--- Exercise ---
Write out the data exactly from its first line onward, ending with the line in which "Click the magnifier" appears.

--- Data for the task ---

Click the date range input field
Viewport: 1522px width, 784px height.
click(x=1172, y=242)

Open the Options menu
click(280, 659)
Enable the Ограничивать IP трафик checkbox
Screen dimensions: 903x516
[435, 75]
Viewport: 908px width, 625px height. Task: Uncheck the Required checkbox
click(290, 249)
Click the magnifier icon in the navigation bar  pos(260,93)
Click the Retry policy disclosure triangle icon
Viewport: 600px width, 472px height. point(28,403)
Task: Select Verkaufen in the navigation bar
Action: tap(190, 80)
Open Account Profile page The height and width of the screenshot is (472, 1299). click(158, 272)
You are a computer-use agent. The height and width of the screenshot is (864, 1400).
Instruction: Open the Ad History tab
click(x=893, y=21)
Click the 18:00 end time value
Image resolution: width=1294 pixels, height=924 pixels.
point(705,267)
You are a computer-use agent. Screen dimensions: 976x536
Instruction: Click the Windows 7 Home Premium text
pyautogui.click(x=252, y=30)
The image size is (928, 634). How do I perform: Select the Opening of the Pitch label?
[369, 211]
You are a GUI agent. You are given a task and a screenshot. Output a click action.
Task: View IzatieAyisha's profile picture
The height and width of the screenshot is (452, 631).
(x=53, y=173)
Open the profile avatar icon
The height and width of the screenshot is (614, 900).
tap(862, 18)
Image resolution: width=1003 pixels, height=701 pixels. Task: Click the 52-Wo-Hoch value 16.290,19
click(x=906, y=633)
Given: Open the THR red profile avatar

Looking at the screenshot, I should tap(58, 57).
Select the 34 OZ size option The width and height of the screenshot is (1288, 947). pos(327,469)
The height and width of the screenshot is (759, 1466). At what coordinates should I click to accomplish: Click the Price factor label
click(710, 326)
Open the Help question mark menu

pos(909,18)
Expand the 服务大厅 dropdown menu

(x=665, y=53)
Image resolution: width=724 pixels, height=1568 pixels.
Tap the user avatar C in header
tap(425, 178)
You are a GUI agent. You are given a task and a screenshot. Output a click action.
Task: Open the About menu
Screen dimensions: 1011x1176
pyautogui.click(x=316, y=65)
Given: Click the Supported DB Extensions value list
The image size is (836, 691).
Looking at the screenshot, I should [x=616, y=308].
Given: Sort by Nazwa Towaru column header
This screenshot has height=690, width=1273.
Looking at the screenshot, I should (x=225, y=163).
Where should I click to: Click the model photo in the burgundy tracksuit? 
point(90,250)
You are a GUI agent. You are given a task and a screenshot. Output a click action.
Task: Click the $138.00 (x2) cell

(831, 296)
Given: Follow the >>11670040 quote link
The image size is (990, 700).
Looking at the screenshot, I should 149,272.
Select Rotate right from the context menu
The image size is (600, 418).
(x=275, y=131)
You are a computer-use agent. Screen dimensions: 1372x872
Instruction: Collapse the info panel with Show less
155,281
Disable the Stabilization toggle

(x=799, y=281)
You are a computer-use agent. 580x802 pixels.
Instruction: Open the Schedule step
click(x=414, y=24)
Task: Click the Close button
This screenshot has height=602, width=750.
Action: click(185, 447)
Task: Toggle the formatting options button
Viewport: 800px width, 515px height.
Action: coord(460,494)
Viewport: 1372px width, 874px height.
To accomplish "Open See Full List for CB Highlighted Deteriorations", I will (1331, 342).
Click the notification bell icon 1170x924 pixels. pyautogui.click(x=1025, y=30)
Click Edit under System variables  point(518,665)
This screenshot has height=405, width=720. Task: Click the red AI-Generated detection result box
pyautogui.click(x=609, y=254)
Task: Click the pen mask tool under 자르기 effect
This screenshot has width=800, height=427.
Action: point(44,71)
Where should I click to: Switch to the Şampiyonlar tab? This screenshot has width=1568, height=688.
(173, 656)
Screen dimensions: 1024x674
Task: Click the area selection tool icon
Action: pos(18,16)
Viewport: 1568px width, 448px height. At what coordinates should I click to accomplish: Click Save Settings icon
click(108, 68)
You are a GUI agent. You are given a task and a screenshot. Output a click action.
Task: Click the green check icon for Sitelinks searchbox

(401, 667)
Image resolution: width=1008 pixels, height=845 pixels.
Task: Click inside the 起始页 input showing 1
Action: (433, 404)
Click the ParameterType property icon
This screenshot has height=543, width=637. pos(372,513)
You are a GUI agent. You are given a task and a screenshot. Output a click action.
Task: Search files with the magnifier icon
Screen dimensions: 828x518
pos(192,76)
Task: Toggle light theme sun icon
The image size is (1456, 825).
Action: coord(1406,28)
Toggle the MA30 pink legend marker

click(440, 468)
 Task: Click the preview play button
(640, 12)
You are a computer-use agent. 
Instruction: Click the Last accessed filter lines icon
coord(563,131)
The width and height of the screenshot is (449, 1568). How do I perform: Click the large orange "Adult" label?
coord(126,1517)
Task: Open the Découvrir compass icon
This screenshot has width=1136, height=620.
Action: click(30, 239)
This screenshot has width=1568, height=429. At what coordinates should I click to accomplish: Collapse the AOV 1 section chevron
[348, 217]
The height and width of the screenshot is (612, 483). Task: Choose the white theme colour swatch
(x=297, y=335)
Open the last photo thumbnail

--- Answer to the problem ---
Click the date range input field
Viewport: 1522px width, 784px height.
click(x=1172, y=242)

Open the Options menu
click(280, 659)
Enable the Ограничивать IP трафик checkbox
Screen dimensions: 903x516
[435, 75]
Viewport: 908px width, 625px height. Task: Uncheck the Required checkbox
click(290, 249)
Click the magnifier icon in the navigation bar  pos(260,93)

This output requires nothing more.